The par-bake is crucial for creating a stable base that won’t shift when you spread the sticky filling.
Consider a layered approach: Cook the dates with sugar separately, spread that layer, add a layer of drained crushed pineapple, sprinkle coconut on top, and add the final crumb layer.
Temperature matters: some vintage ovens run cooler; 400ºF works better than the original 350ºF for achieving proper texture.
Betty Crocker’s Date Bars
Serves: 36 | Prep: 30 minutes | Bake: 30 minutes
Ingredients
Filling
3 cups chopped pitted dates (1 lb)
1 1/2 cups water
1/4 cup granulated sugar
Bars
1 cup packed brown sugar
1 cup butter or margarine, softened
1 3/4 cups all-purpose or whole wheat flour
1 1/2 quick-cooking oats
1/2 teaspoon baking soda
1/2 teaspoon salt
Preparation
In a 2-quart saucepan, cook filling ingredients over low heat about 10 minutes, stirring constantly, until thickened. Cool for 5 minutes.
Heat oven to 400ºF. Grease the bottom and sides of a 13x9-inch pan with shortening.
In a large bowl, stir brown sugar and butter until well mixed. Stir in flour, oats, baking soda, and salt until crumbly. Press half of the crumb mixture evenly into the bottom of the pan. Spread with filling. Top with the remaining crumb mixture, press lightly.
Bake 25 to 30 minutes or until light brown. Cool for 5 minutes in the pan on a cooling rack. Cut into 6 rows by 6 rows while warm.
Hawaiian Variation
To add Helen’s tropical twist to this reliable recipe, add 1/2 cup drained crushed pineapple and 1/2 cup sweetened flaked coconut to the date filling after it’s cooked and slightly cooled. This gives you the island flavors with the structural integrity of Betty Crocker’s Date Bars.
Betty Crocker’s Other Variations
Gewürztraminer: The honeyed sweetness of dates and tropical notes of pineapple and coconut are a natural pairing with Gewürztraminer. This white wine’s lychee and rose petal character complements the Middle Eastern heritage of dates, while its gentle spice notes harmonize with the molasses of brown sugar. Choose an off-dry style so it won’t compete with the bar’s sweetness while still refreshing between bites.
Mai Tai’s: Lean into the island spirit with a classic Mai Tai. The rum’s caramel notes echo the brown sugar, the orgeat syrup’s almond sweetness pairs well with the coconut, and the citrus cuts through the richness. It’s Christmas in the tropics in a glass, exactly where these bars want to take you.

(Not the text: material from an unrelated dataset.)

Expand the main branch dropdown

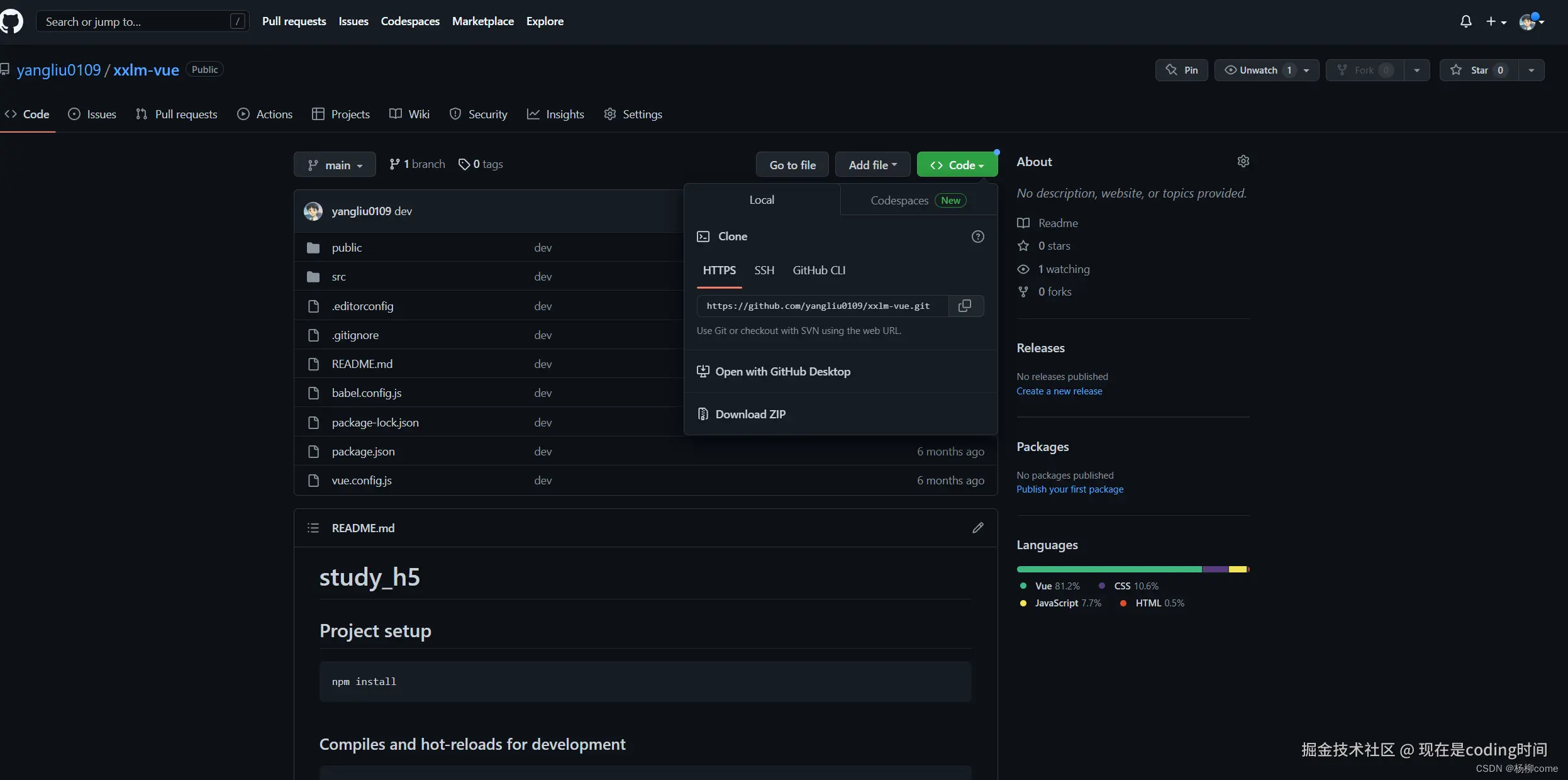pos(335,165)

While writing this post, I kept thinking about my friends and me at Tommy Bahama’s Grapefruit restaurant, frozen Mai Tais in hand, hibiscus flowers perched on the rim. Those drinks would be exceptional with these bars. The grapefruit’s tartness cuts through the date's sweetness, reminding you that Christmas can look a thousand different ways. Maybe you’re bundled up somewhere cold, warming your hands around a mug. Maybe you’re chilled from that frozen Mai Tai. Or maybe you’re stretched out on a lounge chair with ocean breezes, sipping off-dry Gewürztraminer while eating date bars with your fingers, or a spoon, because sometimes that’s just how it goes.
Wishing you a very merry Christmas, however you’re celebrating it. 🎄
Jen
Thank you for helping preserve these food stories. If this recipe stirred a memory, I’d love to hear it in the comments.













Great! Would go well with a date shake, a Coachella Valley specialty!
The dates this year have been SO GOOD! Like sticky toffee!